John 1:43-51
The Obscure Made Known
Service Outline & Sermon Notes
Service outline and sermon notes automatically generated from video content.
Order of Service
- Announcements
- Opening Hymn — Crown Him with Many Crowns
- Call to Worship — Revelation 4:6-11
- Hymn — Crown Him with Many Crowns
- Prayer of Invocation
- Corporate Confession of Sin — Isaiah 53
- Assurance of Pardon — Romans 8:1-2
- Scripture Reading — John 6:52-59
- Hymn — Take My Life and Let It Be
- Pastoral Prayer
- Offering
- Prayer of Preparation
- Hymn — My Jesus, I Love Thee
- Sermon
- Prayer
- Lord's Supper — Matthew 26:26-29
- Hymn — Rock of Ages
- Benediction
Sermon Title: The Obscure Made Known
Scripture: John 1:43-51
I. The Obscure Becomes Known Through Pursuit
A. Jesus pursues Philip directly, unlike Andrew, Peter, and Nathanael who are led to Christ by others
- Philip is from Bethsaida, a city condemned by Jesus in Matthew 11 and Luke 10:13-14 for rejecting the gospel despite witnessing miracles
- Yet Andrew, Peter, and Philip are called out of wicked Bethsaida — an example of remnant theology
B. Remnant theology runs throughout Scripture
- God pursues Noah amidst a world ripe for judgment
- God pursues Abraham out of idolatrous Ur of the Chaldeans
- God pursues Moses out of Egypt, Daniel out of exiled Israel, Philip out of condemned Bethsaida
- Nathanael is called "a true Israelite" (John 1:47) — true Israel embraces Messiah, as Paul describes in Romans 2
C. Application: Eternal security rests not on majority opinion or polling data, but on the pursuing grace of God — the "Hound of Heaven" who will never let his people go
II. The Obscure Becomes Known Through Seeing
A. Nathanael's skepticism — "Can anything good come out of Nazareth?" (John 1:46)
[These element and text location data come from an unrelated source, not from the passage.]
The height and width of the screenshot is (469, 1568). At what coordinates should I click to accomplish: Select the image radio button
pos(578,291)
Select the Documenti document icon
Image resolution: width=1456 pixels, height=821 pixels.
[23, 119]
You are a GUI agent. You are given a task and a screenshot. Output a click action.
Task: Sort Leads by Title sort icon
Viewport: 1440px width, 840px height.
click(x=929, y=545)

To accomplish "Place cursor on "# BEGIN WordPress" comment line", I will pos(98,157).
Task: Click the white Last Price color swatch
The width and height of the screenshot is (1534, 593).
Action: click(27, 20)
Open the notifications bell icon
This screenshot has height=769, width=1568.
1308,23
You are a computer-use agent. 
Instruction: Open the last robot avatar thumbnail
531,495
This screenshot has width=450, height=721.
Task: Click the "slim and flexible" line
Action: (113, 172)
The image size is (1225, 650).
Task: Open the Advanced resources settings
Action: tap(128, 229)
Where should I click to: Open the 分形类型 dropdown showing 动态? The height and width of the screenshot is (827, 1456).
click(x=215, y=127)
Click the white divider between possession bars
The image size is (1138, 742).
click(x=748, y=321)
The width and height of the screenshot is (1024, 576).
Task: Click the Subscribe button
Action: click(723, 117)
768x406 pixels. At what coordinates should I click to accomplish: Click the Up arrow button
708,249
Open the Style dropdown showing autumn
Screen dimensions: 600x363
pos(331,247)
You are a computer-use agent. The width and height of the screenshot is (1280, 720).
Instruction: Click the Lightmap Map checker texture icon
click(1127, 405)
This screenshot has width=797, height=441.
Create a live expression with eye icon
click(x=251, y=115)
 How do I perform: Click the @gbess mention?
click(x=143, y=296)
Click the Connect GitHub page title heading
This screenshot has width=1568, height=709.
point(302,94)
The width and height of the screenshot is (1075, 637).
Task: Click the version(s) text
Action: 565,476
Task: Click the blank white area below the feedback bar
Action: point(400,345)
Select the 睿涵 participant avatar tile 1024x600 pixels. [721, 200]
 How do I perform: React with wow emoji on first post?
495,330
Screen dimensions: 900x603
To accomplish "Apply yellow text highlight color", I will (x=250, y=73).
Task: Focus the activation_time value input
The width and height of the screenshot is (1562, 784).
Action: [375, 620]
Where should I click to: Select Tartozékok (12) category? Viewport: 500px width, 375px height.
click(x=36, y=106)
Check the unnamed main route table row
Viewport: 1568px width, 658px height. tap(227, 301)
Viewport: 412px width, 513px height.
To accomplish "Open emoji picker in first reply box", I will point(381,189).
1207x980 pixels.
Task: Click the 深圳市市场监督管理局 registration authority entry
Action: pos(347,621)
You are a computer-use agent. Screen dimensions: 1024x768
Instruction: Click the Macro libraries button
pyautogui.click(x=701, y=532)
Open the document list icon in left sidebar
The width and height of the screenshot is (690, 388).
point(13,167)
- Nazareth carried a deeply negative cultural and moral connotation in first-century Jewish society
- Despite his skepticism, Nathanael accepts Philip's invitation to "come and see" and goes to Jesus himself
B. Jesus demonstrates omniscience and omnipresence — incommunicable attributes of God
- Jesus does not merely identify Nathanael by name, but perceives his inner character: "an Israelite in whom there is no deceit"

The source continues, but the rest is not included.